He’s so socially awkward he doesn’t know how to talk with people instead of at them his entire pep talk to himself and subsequent introduction to the gaang when he tries to join them is peak “how do you do fellow kids” and his “that’s rough buddy” is as iconic as it is socially inept.
The guy totally hyper fixated on hunting the Avatar and when he could no longer find his purpose in it and realised he was wrong he did not cope
He has no tackt. none. and he takes things at face value and he hates lying his humour is also a little left leaning and he tries to relate to others and their experiences as a way of bonding.

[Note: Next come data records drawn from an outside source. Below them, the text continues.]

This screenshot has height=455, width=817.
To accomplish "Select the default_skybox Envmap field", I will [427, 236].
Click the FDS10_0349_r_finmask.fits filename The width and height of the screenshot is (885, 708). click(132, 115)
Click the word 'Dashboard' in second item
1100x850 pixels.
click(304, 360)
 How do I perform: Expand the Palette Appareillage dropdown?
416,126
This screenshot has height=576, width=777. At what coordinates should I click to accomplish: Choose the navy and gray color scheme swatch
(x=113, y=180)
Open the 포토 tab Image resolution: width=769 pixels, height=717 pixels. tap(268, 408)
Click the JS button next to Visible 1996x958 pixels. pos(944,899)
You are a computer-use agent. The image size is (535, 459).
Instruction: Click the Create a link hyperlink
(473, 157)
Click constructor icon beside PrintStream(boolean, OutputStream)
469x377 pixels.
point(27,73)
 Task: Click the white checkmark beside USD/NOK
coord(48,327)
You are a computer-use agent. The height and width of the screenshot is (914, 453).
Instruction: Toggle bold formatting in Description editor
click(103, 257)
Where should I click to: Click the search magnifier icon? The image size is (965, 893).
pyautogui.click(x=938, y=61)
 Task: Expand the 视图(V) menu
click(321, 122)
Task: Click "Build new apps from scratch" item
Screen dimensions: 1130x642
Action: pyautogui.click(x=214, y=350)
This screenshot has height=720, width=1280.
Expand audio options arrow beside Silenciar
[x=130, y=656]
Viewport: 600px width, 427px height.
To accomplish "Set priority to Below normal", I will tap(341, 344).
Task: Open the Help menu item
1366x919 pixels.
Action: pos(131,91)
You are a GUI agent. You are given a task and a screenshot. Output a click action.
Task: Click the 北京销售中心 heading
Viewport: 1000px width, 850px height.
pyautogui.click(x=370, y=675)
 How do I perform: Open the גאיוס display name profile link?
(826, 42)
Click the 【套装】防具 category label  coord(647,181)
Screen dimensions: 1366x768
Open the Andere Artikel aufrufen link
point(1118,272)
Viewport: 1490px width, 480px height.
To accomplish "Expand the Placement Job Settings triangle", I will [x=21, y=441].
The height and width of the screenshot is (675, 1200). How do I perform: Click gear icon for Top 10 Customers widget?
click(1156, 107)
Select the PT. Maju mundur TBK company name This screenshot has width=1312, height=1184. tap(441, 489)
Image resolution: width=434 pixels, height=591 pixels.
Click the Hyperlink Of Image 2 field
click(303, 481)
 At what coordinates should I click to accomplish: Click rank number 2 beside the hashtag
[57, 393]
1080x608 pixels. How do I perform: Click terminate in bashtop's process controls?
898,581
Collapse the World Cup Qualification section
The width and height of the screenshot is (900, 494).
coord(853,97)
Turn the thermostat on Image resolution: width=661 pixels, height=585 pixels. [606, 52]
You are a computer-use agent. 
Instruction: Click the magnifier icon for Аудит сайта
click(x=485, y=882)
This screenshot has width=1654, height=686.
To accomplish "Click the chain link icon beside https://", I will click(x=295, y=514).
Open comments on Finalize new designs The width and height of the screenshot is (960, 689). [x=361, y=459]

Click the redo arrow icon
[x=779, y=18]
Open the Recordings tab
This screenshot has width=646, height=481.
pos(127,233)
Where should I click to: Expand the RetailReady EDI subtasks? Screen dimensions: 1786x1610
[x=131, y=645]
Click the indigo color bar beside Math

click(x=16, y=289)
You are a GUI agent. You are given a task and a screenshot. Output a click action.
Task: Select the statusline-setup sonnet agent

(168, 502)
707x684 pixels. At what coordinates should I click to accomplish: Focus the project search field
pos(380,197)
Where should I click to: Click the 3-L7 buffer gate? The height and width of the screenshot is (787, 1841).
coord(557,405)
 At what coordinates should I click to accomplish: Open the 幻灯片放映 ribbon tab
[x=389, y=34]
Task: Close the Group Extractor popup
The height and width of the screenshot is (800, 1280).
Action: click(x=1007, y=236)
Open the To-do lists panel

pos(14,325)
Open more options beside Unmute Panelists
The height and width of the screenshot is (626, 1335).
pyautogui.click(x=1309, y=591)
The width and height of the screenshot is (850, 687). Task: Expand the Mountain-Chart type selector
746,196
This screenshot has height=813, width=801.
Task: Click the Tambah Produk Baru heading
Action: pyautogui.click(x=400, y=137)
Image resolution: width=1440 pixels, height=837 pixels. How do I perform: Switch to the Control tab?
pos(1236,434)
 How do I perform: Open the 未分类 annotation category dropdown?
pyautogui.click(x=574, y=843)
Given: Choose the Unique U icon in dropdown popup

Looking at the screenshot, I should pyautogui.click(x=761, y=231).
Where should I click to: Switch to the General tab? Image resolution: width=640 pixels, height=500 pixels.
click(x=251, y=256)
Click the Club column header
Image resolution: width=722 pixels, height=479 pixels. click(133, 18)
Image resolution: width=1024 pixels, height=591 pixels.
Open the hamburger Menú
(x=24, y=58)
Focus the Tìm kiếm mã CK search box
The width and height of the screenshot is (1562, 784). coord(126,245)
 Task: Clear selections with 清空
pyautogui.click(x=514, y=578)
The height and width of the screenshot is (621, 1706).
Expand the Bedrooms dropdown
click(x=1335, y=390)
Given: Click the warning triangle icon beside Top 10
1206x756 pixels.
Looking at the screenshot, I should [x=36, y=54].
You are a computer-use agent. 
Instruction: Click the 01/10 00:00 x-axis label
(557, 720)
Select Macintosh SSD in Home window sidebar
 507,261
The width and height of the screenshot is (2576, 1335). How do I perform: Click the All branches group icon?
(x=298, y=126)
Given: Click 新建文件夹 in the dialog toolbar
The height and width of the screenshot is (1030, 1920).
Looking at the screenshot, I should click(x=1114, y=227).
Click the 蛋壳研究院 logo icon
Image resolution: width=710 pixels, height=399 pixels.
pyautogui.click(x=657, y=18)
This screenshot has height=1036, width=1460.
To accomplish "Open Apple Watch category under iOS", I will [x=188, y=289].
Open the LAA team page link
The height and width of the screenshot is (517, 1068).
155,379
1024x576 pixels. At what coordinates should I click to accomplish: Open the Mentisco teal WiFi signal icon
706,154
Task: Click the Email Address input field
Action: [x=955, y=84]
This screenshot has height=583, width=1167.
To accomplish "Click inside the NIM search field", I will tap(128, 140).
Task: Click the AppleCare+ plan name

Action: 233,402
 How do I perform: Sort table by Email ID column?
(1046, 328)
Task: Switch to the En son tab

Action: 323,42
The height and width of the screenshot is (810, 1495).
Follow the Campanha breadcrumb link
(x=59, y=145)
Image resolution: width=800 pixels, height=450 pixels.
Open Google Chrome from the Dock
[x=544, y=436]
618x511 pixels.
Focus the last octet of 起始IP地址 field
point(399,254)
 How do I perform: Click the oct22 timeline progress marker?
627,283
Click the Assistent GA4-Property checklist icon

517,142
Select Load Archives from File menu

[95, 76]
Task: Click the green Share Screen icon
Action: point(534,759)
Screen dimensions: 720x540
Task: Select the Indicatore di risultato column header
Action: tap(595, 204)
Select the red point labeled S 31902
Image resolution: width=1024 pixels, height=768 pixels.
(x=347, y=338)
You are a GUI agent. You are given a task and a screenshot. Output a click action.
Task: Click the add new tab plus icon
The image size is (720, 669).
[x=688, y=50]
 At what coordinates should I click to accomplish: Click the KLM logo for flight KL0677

While he’s not a prodigy fire bender like his sister he found ways around his limitations that helped accentuate his natural talents like his sword fighting (dancing would help with sword work) being incorporated into his bending (I don’t remember any other character bending with weapons).
He’d know a lot about tea from Iroh and I think he enjoyed working in the tea shop
Thank you for coming to my Ted talk!
I hope these make sense it’s kinda late now but this was fun to write thanks for reading my insane rambles :D
Also in response to the (non gendered) Prince! line you gave me so much surprise gender euphoria I cried 😭🫠🥹 sincerely thank you. I’m going with he/him pronouns atm but he/they is something I want to look into.
if you don’t mind me asking what are your pronouns?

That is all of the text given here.